Com a viragem do século, começaram a surgir nomes menos comuns, muitos deles com origem estrangeira. Esta alteração no paradigma tem como causa uma alteração na lei de registos. Nomes como Kevin, por exemplo, têm-se tornado muito populares ao longo dos anos. Nas raparigas, entre Laras, Ritas e Constanças, tem-se vindo a destacar o nome Iara. Nos últimos dez anos, o número de registos tem-se mantido acima dos 200, com 209 Iaras registadas em 2004. Mais recentemente, as Iaras foram ultrapassadas pelas Yaras, que chegaram às 315 em 2014. Mas o que é que mudou?
Lei é muito permissiva
Apesar de o registo de nomes próprios em Portugal só poder ser feito de acordo com a onomástica portuguesa, entre 2001 e 2002 foram introduzidas algumas alterações importantes, que procuraram ter em conta os movimentos de imigração e de emigração no país. Por um lado, entrou em vigor a lei da liberdade religiosa, que permite o registo de um nome de caráter religioso. Com a introdução desta lei, os pais passaram a poder registar o nome dos filhos de acordo com a sua religião, mediante a apresentação de um comprovativo que prove que pertencem a uma determinada comunidade religiosa. Como explicou Ivo Castro ao Observador, isto leva a que se aceite “o que se quer” porque “o controlo da língua portuguesa” não se aplica nestes casos.
Para além disto, passou a ser possível o registo de nomes estrangeiros sob a sua forma originária. Se o recém-nascido tiver nascido fora de Portugal, se tiver outra nacionalidade para além da portuguesa ou se alguns dos pais for estrangeiro,existe a possibilidade de a criança ser registada com um nome que não seja português. “Tudo isto fez com que, desde o início do século, tenha existido uma abertura muito grande na escolha dos nomes”, explicou Ivo Castro.
Independentemente do nome, o processo de registo é sempre o mesmo. A família escolhe o nome, dirige-se a uma repartição de registo e o nome é registado. Mas, quando este é menos comum, o processo pode ser um pouco mais complicado.
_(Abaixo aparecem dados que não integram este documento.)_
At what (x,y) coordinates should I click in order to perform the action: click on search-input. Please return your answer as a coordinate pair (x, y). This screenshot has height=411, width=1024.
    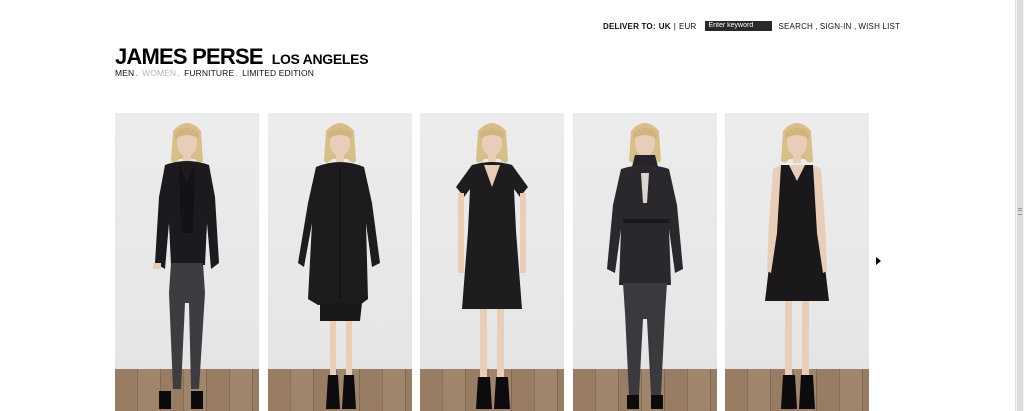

Por vezes, é preciso negociar.
É ao funcionário de balcão do registo que cabe a decisão final — é a ele que cabe dizer que sim, ou que não. “Os agentes que contam na escolha do nome são a família e os funcionários do registo, com os quais o assunto fica geralmente resolvido”, explicou o professor da Faculdade de Letras. “Se se propuser um nome esquisito e o funcionário do registo aceitar, os papéis são carimbados e o nome registado. Não há ninguém lá atrás que diga que não é possível registá-lo”, garantiu.
Mas, nem sempre é assim. Quando o funcionário não aceita o nome proposto pelos pais, é preciso arranjar outra solução. É aí que entra a negociação. Por vezes, “aportuguesar” a palavra é suficiente, alterando apenas uma pequena parte, mas às vezes é preciso escolher outro nome. De um modo geral “os pais aceitam as alterações propostas pelo funcionário”, mas isso nem sempre acontece. Nesses casos, é preciso recorrer aos serviços da Conservatória dos Registos Centrais, uma espécie de coordenadora de todas as repartições de registo do país. Os pais põem por escrito as razões para a escolha do nome e o caso é avaliado por um consultor, que dá a sua opinião — que sim, ou que não. Se os pais não aceitarem a opinião do consultor, o passo seguinte é recorrer aos tribunais.
Apesar de existir agora alguma margem de escolha no que diz respeito ao registo dos nomes em Portugal, isso não significa que o panorama nacional vá mudar. Na verdade, os registos dos últimos anos mostram exatamente o contrário. Em relação ao futuro, Ivo Castro não tem dúvidas — haverá sempre Joões e Marias.